Haixi: Pioneer of a Workable Plan for Ecological, Economic and Social Development
China Today by Huang Yuanjun & Hu Ge, October 14, 2016 Adjust font size:
During his inspection tour of Qinghai Province in August this year Chinese President Xi Jinping observed that “the most valuable part of Qinghai is its ecology, in which lie the province’s most important responsibility and biggest potential.” President Xi has repeatedly stressed that ecological preservation is in the interest of a society’s long-term and overall development.
Effective Desertification Control
The Qinghai-Tibet Plateau is a place of great natural beauty with its magnificent landscape and untouched environment. Haixi Mongolian and Tibetan Autonomous Prefecture, Qinghai Province, is north of the plateau.
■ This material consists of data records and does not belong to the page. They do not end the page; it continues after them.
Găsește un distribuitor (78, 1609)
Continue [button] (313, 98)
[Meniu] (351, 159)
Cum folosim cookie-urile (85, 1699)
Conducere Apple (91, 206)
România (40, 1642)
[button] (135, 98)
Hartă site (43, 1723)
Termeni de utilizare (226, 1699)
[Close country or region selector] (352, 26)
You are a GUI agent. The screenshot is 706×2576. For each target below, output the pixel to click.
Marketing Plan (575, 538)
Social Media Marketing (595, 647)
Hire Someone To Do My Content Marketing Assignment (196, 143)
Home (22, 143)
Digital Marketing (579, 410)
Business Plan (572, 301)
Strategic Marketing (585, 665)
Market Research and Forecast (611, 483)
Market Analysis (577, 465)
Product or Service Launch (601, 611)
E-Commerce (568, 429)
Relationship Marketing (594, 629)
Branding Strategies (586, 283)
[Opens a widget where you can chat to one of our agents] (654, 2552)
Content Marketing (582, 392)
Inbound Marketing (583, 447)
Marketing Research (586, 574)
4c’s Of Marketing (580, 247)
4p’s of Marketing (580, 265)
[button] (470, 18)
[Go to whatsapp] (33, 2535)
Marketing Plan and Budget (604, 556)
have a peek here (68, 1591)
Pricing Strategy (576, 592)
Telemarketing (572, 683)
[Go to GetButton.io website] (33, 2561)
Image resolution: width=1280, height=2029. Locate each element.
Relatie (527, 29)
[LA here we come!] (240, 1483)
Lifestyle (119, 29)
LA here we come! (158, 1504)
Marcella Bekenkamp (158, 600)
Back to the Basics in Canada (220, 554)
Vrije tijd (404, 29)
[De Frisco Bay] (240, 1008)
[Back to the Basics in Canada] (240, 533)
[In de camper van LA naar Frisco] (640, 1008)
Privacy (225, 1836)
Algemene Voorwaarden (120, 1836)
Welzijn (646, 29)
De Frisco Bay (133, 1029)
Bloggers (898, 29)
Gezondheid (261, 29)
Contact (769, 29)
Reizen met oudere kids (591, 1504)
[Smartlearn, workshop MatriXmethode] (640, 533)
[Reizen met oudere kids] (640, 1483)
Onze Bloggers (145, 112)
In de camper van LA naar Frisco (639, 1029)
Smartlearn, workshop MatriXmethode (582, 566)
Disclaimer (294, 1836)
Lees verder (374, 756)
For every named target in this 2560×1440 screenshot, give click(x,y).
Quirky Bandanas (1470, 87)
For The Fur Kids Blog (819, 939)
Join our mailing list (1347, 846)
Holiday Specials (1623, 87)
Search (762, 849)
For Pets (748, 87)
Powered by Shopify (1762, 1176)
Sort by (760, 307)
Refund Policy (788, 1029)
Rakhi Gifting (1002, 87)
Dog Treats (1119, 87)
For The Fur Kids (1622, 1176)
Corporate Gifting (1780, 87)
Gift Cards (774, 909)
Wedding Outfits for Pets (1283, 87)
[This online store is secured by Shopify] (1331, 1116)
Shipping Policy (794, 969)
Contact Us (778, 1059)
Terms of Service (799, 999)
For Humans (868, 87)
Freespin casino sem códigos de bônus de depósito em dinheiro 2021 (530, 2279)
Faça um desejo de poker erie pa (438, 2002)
Most of Haixi is in the Qaidam Basin, with the Altun and Qilian mountains to its north and the Kunlun Mountain to its south. The region is within easy reach of Gansu, Xinjiang, and Tibet.
The goji berry cultivation base.
The Qaidam Basin, one of the eight biggest deserts in China, is Qinghai’s largest area of desert, and also the hardest to control. Between 2011 and 2015, Haixi prevented and controlled 130,000 hectares of desertification, and reclaimed 147,000 hectares of sandy land, thereby increasing forest coverage and decreasing the amount of desert. These efforts have stopped Haixi from being plagued by a vicious circle, in which ecological management is followed by further damage.
In seeking to develop an economy that prevents and controls desertification and blazes a trail for local farmers and herdsmen to prosper, Haixi has discovered a workable plan – nurturing and developing the goji berry industry.